═══ DATA FOR REVIEW

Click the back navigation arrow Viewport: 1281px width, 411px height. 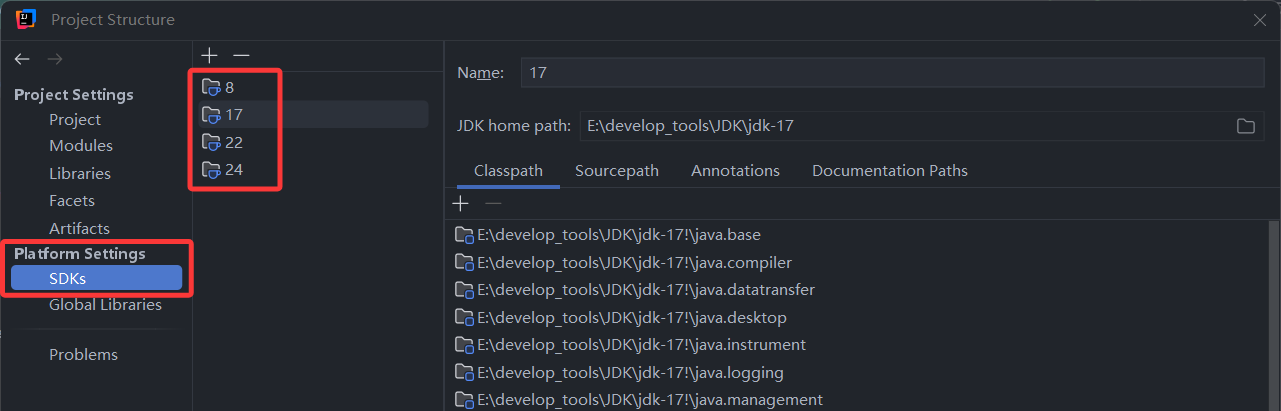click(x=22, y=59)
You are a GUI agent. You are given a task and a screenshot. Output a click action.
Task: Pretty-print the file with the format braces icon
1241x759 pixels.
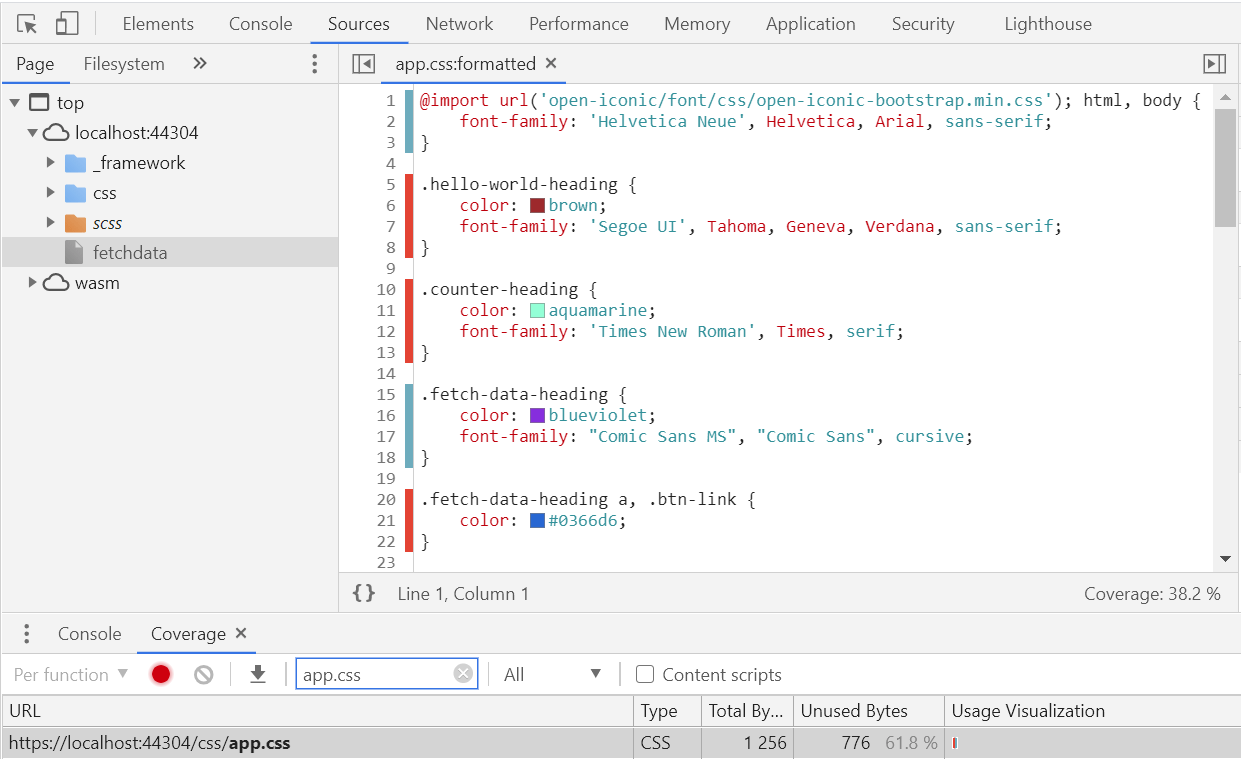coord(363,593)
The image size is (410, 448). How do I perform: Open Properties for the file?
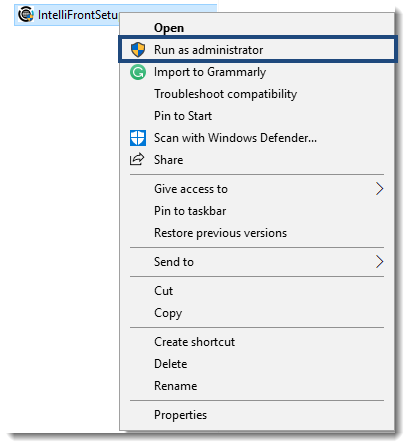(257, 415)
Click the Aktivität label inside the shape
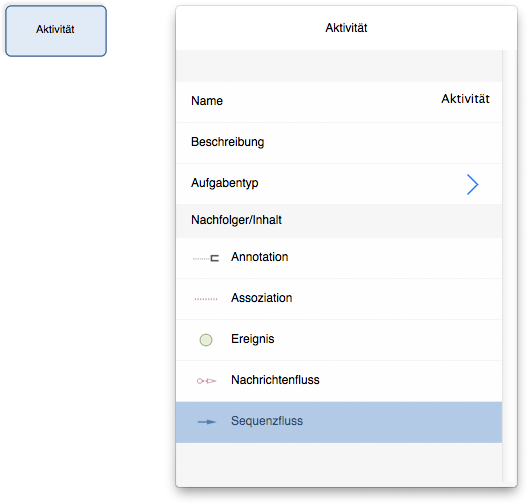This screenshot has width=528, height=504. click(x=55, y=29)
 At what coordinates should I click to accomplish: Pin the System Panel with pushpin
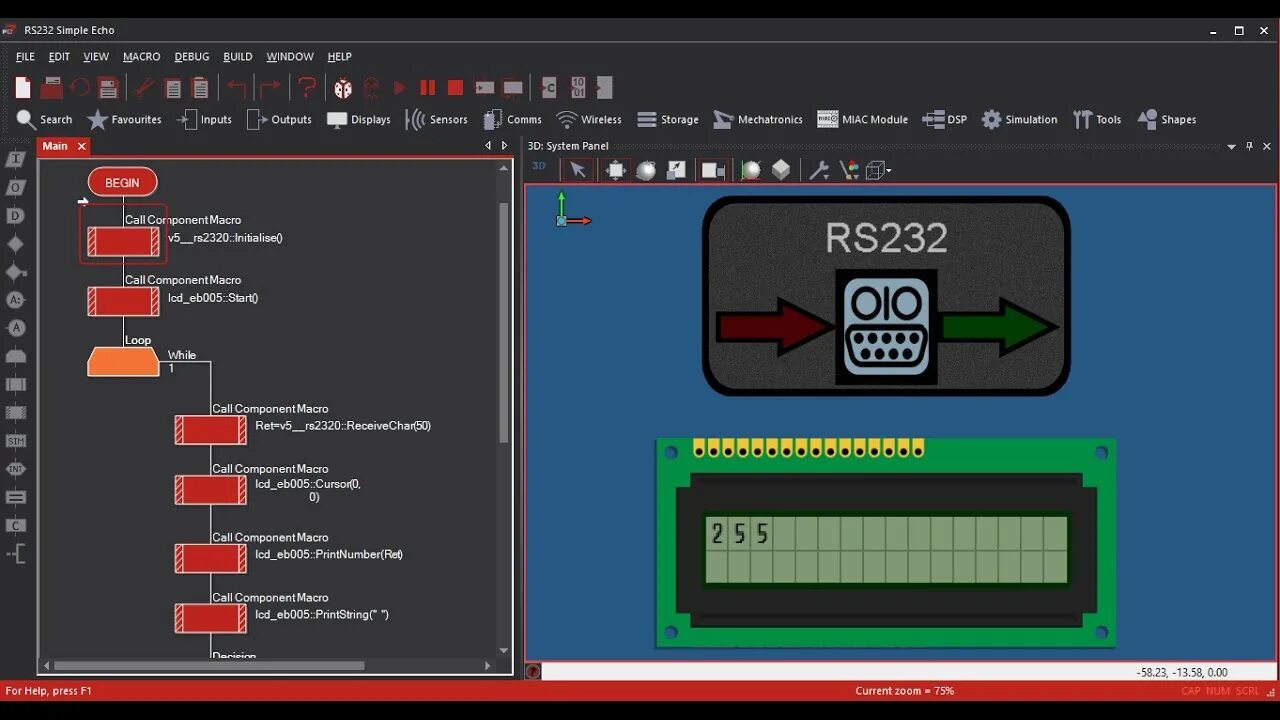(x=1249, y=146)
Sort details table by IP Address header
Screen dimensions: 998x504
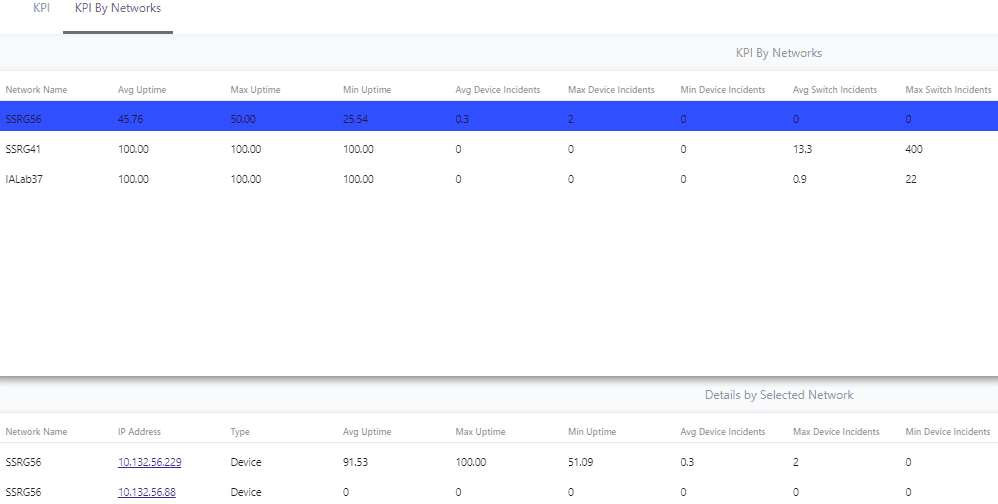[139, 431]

══════

EXERCISE DESCRIPTION:
Leave the pictures out, and retype exactly the lines from the one containing "1241x759 pixels." through the last line of the entries above, both included.

TASK OUTPUT:
1241x759 pixels.
coord(363,593)
The image size is (410, 448). How do I perform: Open Properties for the file?
(257, 415)
Click the Aktivität label inside the shape
This screenshot has width=528, height=504. click(x=55, y=29)
 At what coordinates should I click to accomplish: Pin the System Panel with pushpin
(x=1249, y=146)
Sort details table by IP Address header
Screen dimensions: 998x504
[139, 431]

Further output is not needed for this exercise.